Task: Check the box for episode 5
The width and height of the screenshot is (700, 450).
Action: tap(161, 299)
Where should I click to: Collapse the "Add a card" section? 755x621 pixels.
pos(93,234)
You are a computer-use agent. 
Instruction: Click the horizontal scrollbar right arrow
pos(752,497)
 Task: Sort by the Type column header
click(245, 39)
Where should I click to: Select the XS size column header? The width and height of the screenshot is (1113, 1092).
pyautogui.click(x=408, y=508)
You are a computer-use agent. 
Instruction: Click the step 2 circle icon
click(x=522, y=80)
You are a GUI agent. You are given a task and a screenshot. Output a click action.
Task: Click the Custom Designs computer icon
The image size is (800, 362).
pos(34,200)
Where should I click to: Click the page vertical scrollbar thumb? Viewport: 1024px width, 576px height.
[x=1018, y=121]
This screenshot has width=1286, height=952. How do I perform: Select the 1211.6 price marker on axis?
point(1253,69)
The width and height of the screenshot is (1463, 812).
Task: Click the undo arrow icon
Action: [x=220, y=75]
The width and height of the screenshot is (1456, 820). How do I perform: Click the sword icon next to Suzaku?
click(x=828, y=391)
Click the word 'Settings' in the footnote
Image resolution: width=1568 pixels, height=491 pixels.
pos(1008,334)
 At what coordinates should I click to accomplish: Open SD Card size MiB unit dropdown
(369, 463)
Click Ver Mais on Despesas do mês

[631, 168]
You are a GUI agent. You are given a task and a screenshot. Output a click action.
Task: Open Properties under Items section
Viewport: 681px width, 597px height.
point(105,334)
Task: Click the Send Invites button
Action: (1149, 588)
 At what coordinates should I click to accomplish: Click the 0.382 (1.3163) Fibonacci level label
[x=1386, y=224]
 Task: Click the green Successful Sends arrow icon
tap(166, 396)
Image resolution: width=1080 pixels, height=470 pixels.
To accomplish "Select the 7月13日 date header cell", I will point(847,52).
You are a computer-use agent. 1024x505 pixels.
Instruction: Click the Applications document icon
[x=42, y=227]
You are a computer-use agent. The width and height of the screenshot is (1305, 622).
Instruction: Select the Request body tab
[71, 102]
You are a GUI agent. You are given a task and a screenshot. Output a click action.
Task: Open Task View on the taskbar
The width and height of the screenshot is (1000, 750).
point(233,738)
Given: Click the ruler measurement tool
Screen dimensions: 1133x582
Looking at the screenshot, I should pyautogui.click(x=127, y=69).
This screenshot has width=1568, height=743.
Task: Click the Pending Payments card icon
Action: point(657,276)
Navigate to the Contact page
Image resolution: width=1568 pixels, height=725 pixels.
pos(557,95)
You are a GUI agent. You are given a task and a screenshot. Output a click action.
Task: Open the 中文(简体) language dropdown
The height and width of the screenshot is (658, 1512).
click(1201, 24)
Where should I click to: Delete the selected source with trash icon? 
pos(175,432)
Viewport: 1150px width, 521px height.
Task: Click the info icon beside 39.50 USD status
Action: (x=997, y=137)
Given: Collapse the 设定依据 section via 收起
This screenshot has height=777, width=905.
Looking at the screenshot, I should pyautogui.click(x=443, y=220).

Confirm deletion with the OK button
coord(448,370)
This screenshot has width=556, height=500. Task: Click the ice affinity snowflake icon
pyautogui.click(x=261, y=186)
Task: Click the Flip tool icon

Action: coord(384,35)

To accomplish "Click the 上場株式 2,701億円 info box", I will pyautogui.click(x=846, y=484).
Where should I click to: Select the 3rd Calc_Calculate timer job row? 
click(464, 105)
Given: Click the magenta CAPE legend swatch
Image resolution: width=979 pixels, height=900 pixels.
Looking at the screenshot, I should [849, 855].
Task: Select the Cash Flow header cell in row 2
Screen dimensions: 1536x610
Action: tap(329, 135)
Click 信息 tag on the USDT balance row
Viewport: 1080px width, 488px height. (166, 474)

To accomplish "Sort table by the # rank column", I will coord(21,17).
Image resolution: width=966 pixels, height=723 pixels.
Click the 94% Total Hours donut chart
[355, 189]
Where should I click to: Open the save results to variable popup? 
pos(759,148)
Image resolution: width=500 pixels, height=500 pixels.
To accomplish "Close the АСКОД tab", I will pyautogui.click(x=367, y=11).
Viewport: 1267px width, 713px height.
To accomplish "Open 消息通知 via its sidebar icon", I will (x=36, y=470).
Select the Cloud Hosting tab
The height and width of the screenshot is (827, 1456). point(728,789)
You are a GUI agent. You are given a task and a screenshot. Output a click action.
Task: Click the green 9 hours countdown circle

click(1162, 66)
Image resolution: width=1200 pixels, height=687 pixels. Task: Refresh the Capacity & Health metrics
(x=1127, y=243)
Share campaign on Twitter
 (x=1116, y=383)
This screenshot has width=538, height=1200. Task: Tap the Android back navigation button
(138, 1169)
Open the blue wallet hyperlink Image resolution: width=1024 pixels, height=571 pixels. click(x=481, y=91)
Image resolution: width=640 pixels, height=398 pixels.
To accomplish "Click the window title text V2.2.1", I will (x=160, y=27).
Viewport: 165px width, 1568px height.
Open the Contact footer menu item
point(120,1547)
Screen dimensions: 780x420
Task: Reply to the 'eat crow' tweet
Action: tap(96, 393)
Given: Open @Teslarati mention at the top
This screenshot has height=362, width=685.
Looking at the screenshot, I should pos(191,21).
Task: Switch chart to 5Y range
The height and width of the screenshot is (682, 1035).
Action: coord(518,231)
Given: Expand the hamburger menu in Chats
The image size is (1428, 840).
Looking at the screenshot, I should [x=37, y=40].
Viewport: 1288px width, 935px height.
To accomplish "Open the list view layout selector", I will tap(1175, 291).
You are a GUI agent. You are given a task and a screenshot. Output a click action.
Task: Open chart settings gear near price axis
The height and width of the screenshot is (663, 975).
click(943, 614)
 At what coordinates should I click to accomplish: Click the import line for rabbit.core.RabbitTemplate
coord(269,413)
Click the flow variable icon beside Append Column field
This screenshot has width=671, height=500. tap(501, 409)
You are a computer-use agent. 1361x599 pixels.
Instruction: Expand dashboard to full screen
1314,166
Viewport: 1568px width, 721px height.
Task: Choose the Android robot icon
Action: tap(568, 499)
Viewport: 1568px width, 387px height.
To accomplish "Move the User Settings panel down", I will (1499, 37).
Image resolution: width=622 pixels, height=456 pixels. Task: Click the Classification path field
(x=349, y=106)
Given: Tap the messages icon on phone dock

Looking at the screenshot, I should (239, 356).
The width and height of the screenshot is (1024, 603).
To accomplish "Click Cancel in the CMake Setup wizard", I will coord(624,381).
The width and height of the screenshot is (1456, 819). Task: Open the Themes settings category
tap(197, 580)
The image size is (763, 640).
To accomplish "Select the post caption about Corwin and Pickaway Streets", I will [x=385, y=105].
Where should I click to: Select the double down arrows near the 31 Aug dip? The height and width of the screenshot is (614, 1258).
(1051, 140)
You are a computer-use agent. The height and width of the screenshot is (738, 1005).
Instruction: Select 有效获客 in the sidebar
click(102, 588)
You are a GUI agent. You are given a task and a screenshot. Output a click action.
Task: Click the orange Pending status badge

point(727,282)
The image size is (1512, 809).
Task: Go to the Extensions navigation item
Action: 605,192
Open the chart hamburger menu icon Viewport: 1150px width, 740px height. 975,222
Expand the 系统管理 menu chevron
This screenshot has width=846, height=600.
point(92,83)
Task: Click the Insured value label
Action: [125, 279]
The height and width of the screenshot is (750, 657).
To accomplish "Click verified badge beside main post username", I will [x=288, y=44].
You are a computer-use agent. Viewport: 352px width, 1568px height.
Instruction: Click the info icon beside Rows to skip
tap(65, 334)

TASK REQUIREMENTS> Would you mind giving all the records again exactly?

EXERCISE SOLUTION>
Task: Check the box for episode 5
The width and height of the screenshot is (700, 450).
Action: tap(161, 299)
Where should I click to: Collapse the "Add a card" section? 755x621 pixels.
pos(93,234)
You are a computer-use agent. 
Instruction: Click the horizontal scrollbar right arrow
pos(752,497)
 Task: Sort by the Type column header
click(245, 39)
Where should I click to: Select the XS size column header? The width and height of the screenshot is (1113, 1092).
pyautogui.click(x=408, y=508)
You are a computer-use agent. 
Instruction: Click the step 2 circle icon
click(x=522, y=80)
You are a GUI agent. You are given a task and a screenshot. Output a click action.
Task: Click the Custom Designs computer icon
The image size is (800, 362).
pos(34,200)
Where should I click to: Click the page vertical scrollbar thumb? Viewport: 1024px width, 576px height.
[x=1018, y=121]
This screenshot has width=1286, height=952. How do I perform: Select the 1211.6 price marker on axis?
point(1253,69)
The width and height of the screenshot is (1463, 812).
Task: Click the undo arrow icon
Action: [x=220, y=75]
The width and height of the screenshot is (1456, 820). How do I perform: Click the sword icon next to Suzaku?
click(x=828, y=391)
Click the word 'Settings' in the footnote
Image resolution: width=1568 pixels, height=491 pixels.
pos(1008,334)
 At what coordinates should I click to accomplish: Open SD Card size MiB unit dropdown
(369, 463)
Click Ver Mais on Despesas do mês

[631, 168]
You are a GUI agent. You are given a task and a screenshot. Output a click action.
Task: Open Properties under Items section
Viewport: 681px width, 597px height.
point(105,334)
Task: Click the Send Invites button
Action: (1149, 588)
 At what coordinates should I click to accomplish: Click the 0.382 (1.3163) Fibonacci level label
[x=1386, y=224]
 Task: Click the green Successful Sends arrow icon
tap(166, 396)
Image resolution: width=1080 pixels, height=470 pixels.
To accomplish "Select the 7月13日 date header cell", I will point(847,52).
You are a computer-use agent. 1024x505 pixels.
Instruction: Click the Applications document icon
[x=42, y=227]
You are a computer-use agent. The width and height of the screenshot is (1305, 622).
Instruction: Select the Request body tab
[71, 102]
You are a GUI agent. You are given a task and a screenshot. Output a click action.
Task: Open Task View on the taskbar
The width and height of the screenshot is (1000, 750).
point(233,738)
Given: Click the ruler measurement tool
Screen dimensions: 1133x582
Looking at the screenshot, I should pyautogui.click(x=127, y=69).
This screenshot has width=1568, height=743.
Task: Click the Pending Payments card icon
Action: point(657,276)
Navigate to the Contact page
Image resolution: width=1568 pixels, height=725 pixels.
pos(557,95)
You are a GUI agent. You are given a task and a screenshot. Output a click action.
Task: Open the 中文(简体) language dropdown
The height and width of the screenshot is (658, 1512).
click(1201, 24)
Where should I click to: Delete the selected source with trash icon? 
pos(175,432)
Viewport: 1150px width, 521px height.
Task: Click the info icon beside 39.50 USD status
Action: (x=997, y=137)
Given: Collapse the 设定依据 section via 收起
This screenshot has height=777, width=905.
Looking at the screenshot, I should pyautogui.click(x=443, y=220).

Confirm deletion with the OK button
coord(448,370)
This screenshot has width=556, height=500. Task: Click the ice affinity snowflake icon
pyautogui.click(x=261, y=186)
Task: Click the Flip tool icon

Action: coord(384,35)

To accomplish "Click the 上場株式 2,701億円 info box", I will pyautogui.click(x=846, y=484).
Where should I click to: Select the 3rd Calc_Calculate timer job row? 
click(464, 105)
Given: Click the magenta CAPE legend swatch
Image resolution: width=979 pixels, height=900 pixels.
Looking at the screenshot, I should [849, 855].
Task: Select the Cash Flow header cell in row 2
Screen dimensions: 1536x610
Action: tap(329, 135)
Click 信息 tag on the USDT balance row
Viewport: 1080px width, 488px height. (166, 474)

To accomplish "Sort table by the # rank column", I will coord(21,17).
Image resolution: width=966 pixels, height=723 pixels.
Click the 94% Total Hours donut chart
[355, 189]
Where should I click to: Open the save results to variable popup? 
pos(759,148)
Image resolution: width=500 pixels, height=500 pixels.
To accomplish "Close the АСКОД tab", I will pyautogui.click(x=367, y=11).
Viewport: 1267px width, 713px height.
To accomplish "Open 消息通知 via its sidebar icon", I will (x=36, y=470).
Select the Cloud Hosting tab
The height and width of the screenshot is (827, 1456). point(728,789)
You are a GUI agent. You are given a task and a screenshot. Output a click action.
Task: Click the green 9 hours countdown circle

click(1162, 66)
Image resolution: width=1200 pixels, height=687 pixels. Task: Refresh the Capacity & Health metrics
(x=1127, y=243)
Share campaign on Twitter
 (x=1116, y=383)
This screenshot has width=538, height=1200. Task: Tap the Android back navigation button
(138, 1169)
Open the blue wallet hyperlink Image resolution: width=1024 pixels, height=571 pixels. click(x=481, y=91)
Image resolution: width=640 pixels, height=398 pixels.
To accomplish "Click the window title text V2.2.1", I will (x=160, y=27).
Viewport: 165px width, 1568px height.
Open the Contact footer menu item
point(120,1547)
Screen dimensions: 780x420
Task: Reply to the 'eat crow' tweet
Action: tap(96, 393)
Given: Open @Teslarati mention at the top
This screenshot has height=362, width=685.
Looking at the screenshot, I should pos(191,21).
Task: Switch chart to 5Y range
The height and width of the screenshot is (682, 1035).
Action: coord(518,231)
Given: Expand the hamburger menu in Chats
The image size is (1428, 840).
Looking at the screenshot, I should [x=37, y=40].
Viewport: 1288px width, 935px height.
To accomplish "Open the list view layout selector", I will tap(1175, 291).
You are a GUI agent. You are given a task and a screenshot. Output a click action.
Task: Open chart settings gear near price axis
The height and width of the screenshot is (663, 975).
click(943, 614)
 At what coordinates should I click to accomplish: Click the import line for rabbit.core.RabbitTemplate
coord(269,413)
Click the flow variable icon beside Append Column field
This screenshot has width=671, height=500. tap(501, 409)
You are a computer-use agent. 1361x599 pixels.
Instruction: Expand dashboard to full screen
1314,166
Viewport: 1568px width, 721px height.
Task: Choose the Android robot icon
Action: tap(568, 499)
Viewport: 1568px width, 387px height.
To accomplish "Move the User Settings panel down", I will (1499, 37).
Image resolution: width=622 pixels, height=456 pixels. Task: Click the Classification path field
(x=349, y=106)
Given: Tap the messages icon on phone dock

Looking at the screenshot, I should (239, 356).
The width and height of the screenshot is (1024, 603).
To accomplish "Click Cancel in the CMake Setup wizard", I will coord(624,381).
The width and height of the screenshot is (1456, 819). Task: Open the Themes settings category
tap(197, 580)
The image size is (763, 640).
To accomplish "Select the post caption about Corwin and Pickaway Streets", I will [x=385, y=105].
Where should I click to: Select the double down arrows near the 31 Aug dip? The height and width of the screenshot is (614, 1258).
(1051, 140)
You are a computer-use agent. The height and width of the screenshot is (738, 1005).
Instruction: Select 有效获客 in the sidebar
click(102, 588)
You are a GUI agent. You are given a task and a screenshot. Output a click action.
Task: Click the orange Pending status badge

point(727,282)
The image size is (1512, 809).
Task: Go to the Extensions navigation item
Action: 605,192
Open the chart hamburger menu icon Viewport: 1150px width, 740px height. 975,222
Expand the 系统管理 menu chevron
This screenshot has width=846, height=600.
point(92,83)
Task: Click the Insured value label
Action: [125, 279]
The height and width of the screenshot is (750, 657).
To accomplish "Click verified badge beside main post username", I will [x=288, y=44].
You are a computer-use agent. Viewport: 352px width, 1568px height.
Instruction: Click the info icon beside Rows to skip
tap(65, 334)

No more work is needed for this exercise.